Welp, the Bulls made it. Whoopty-freaking-do. Congrats on at least two nights of playoff ticket revenue, Jerry Reinsdorf.
Even though we know better, Bulls fans will root for the 8-1 upset over the Celtics. We’ve suffered through an 82-game slog of Michael Carter-Williams board balls, Bobby Portis “heat checks” when he’s lukewarm at best, and Fred Hoiberg doing his best Marc Trestman impersonation to get to this point.
Outside of the TNT Bulls, nothing about this season has been fun. If the Celtics are as vulnerable as they seem, Jimmy Butler really is the best player in the series, and Chicago continues its tradition of winning stupid games it has no business winning, there may be some (false) joy in being a Bulls fan for a week or two. Andres Nocioni demolishing the Wizards and Joakim Noah going bonkers against the Nets may not have meant anything in the grand scheme of things, but man, those were fun times to be a Bulls fan.
But of course, there’s a flip side: the GarPax regime has long insulted Bulls fans’ collective intelligence. Or maybe they just know making the playoffs and selling out every game will keep their jobs safe; they’re not willing to take a step back to take two steps forward because status quo has them employed. Bulls fans are miserable… until Butler hits a game-winner in Game 4 to tie the series at two. It’s fun for all involved. Then, the Celtics win the series in six, GarPax is armed with “we were just a few inches away from beating the 1-seed in a playoff series” nonsense, and nothing changes. Keep in mind — the Celtics are good, but they’re the weakest 1-seed we’ve seen in a long time. Same song and dance next year.

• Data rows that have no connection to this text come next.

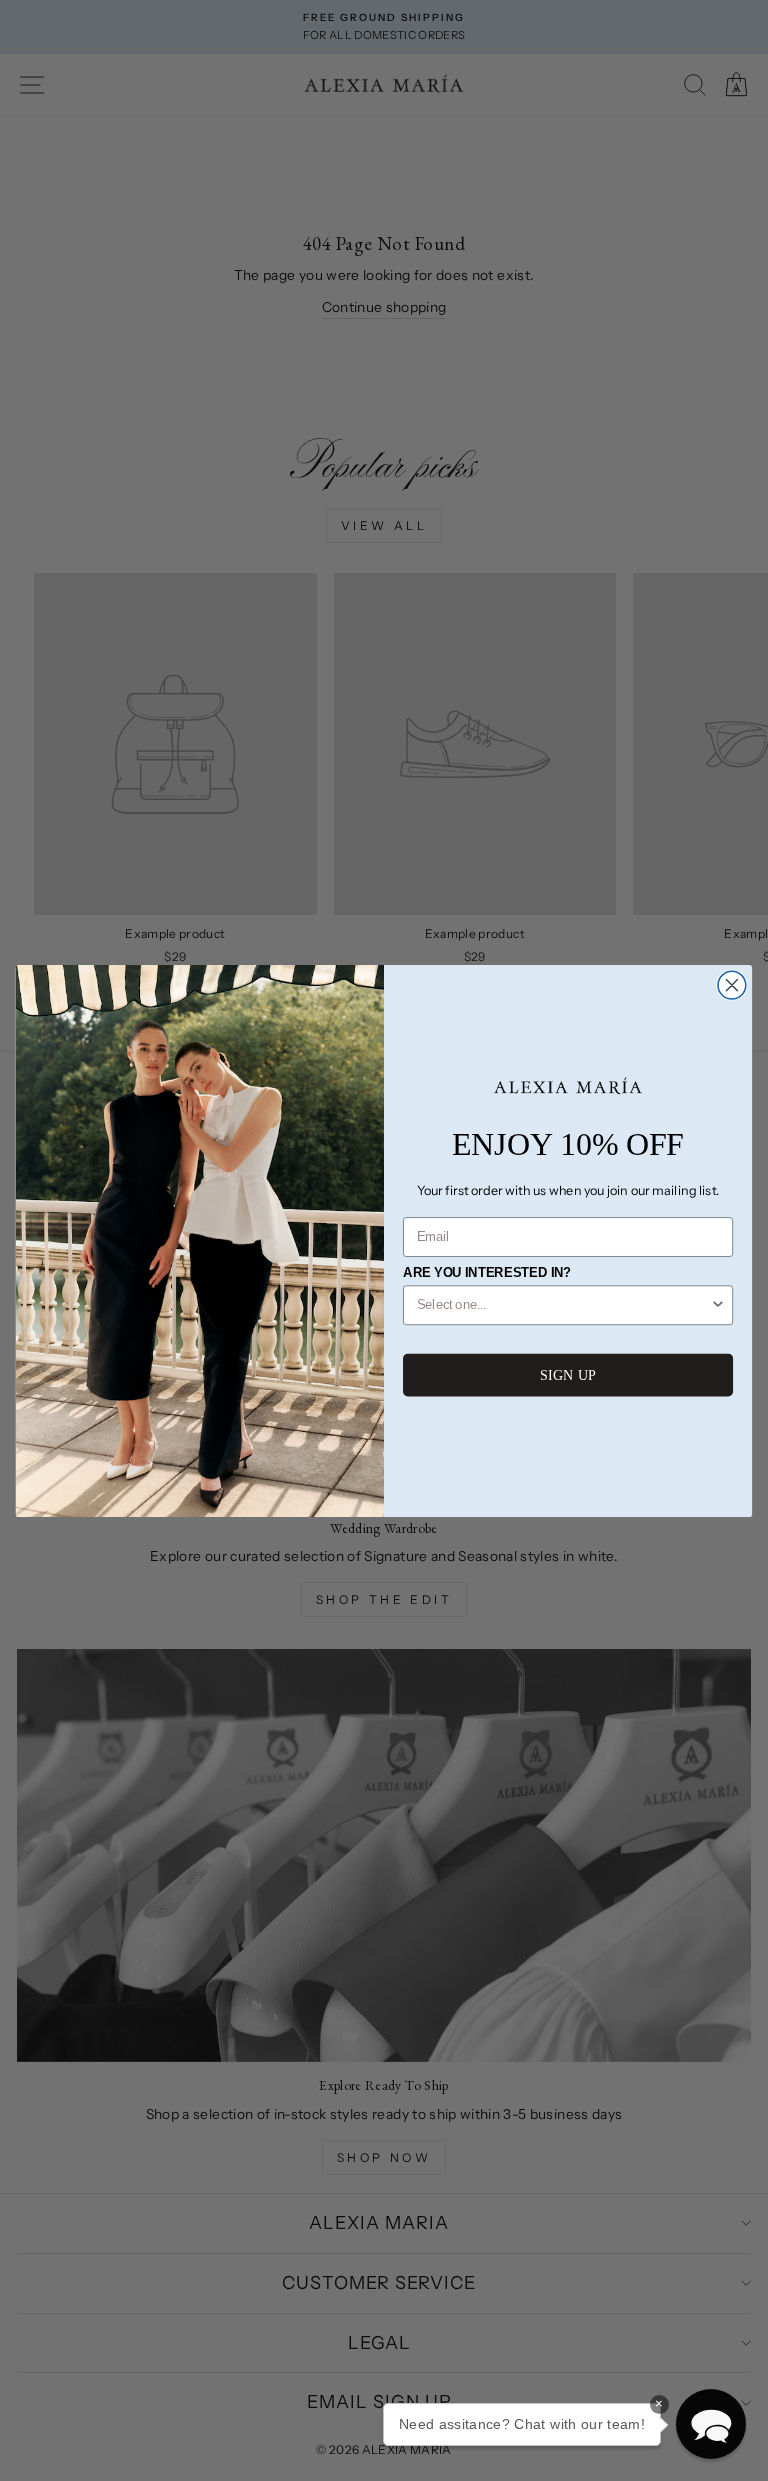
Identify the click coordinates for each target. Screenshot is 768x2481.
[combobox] (564, 1305)
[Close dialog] (732, 985)
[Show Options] (718, 1305)
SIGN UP (568, 1375)
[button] (711, 2424)
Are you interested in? (487, 1272)
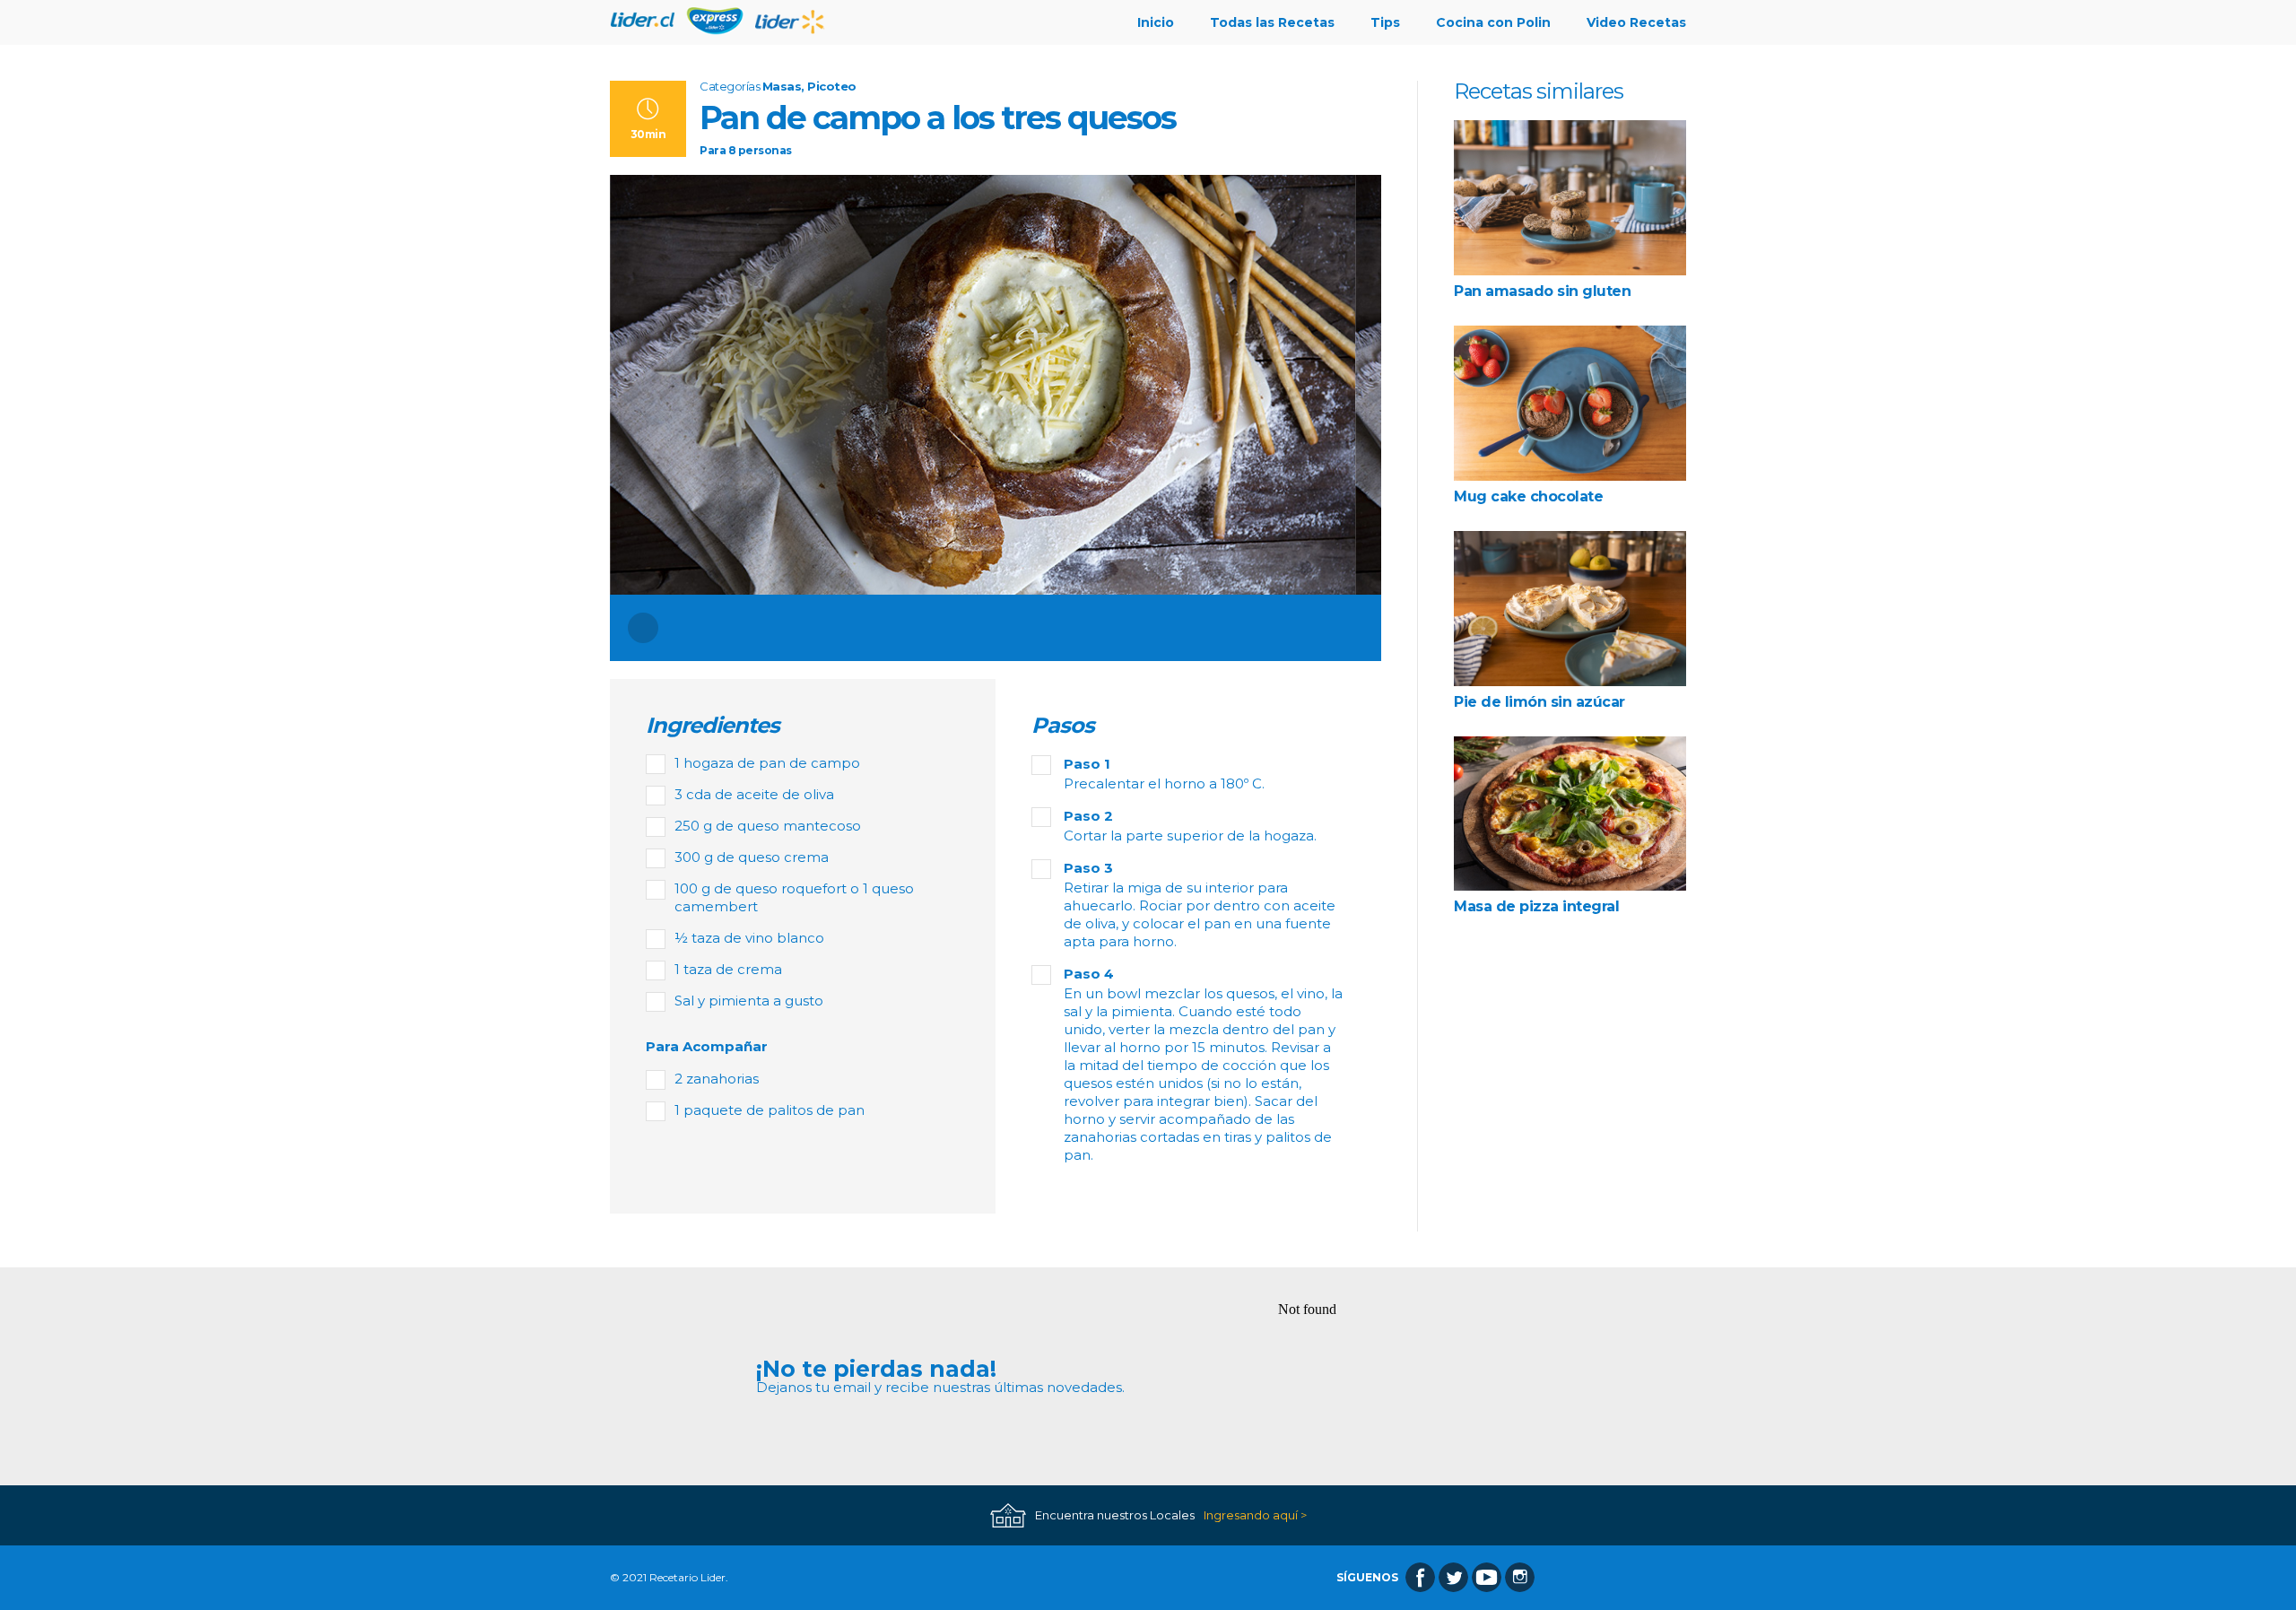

That’s why, as a Bulls fan, I’m rooting for two outcomes.
First: the Bulls get embarrassed in a four-game sweep. Rajon Rondo has a meltdown and takes his frustrations to Instagram. Dwyane Wade chews out his teammates in the postgame presser for not getting back on defense after spending 75 percent of the game complaining to the refs while the Celtics rain transition 3s. Hoiberg, after Game 4, reveals that he’s literally a robot, and vows the Bulls will have a great practice and shoot-around in the coming days. Maybe all of this would get Reinsdorf’s attention.
Outcome two: the Bulls win the damn thing. Butler makes those who left him off All-NBA ballots look silly. Rondo plays like he’s back in a Celtics uniform. Wade proves he was just hibernating for the playoffs.
Most likely outcome: A watered-down version of scenario two, where Chicago is competitive but ultimately lose.
This is the most likely result; it’s also the worst result if you’re a Bulls fan. We’d hear the same spin from management and ownership as usual. Wade may leave for a contender in free agency, but he’s be replaced by a veteran who’s just as irrelevant to any future winning. Chicago reaches and drafts Josh Hart in the middle of the first round because he was good in college.
Spare me. Win this series, or don’t, decisively. In typical Bulls fashion, they’ll likely leave us in somewhere in between.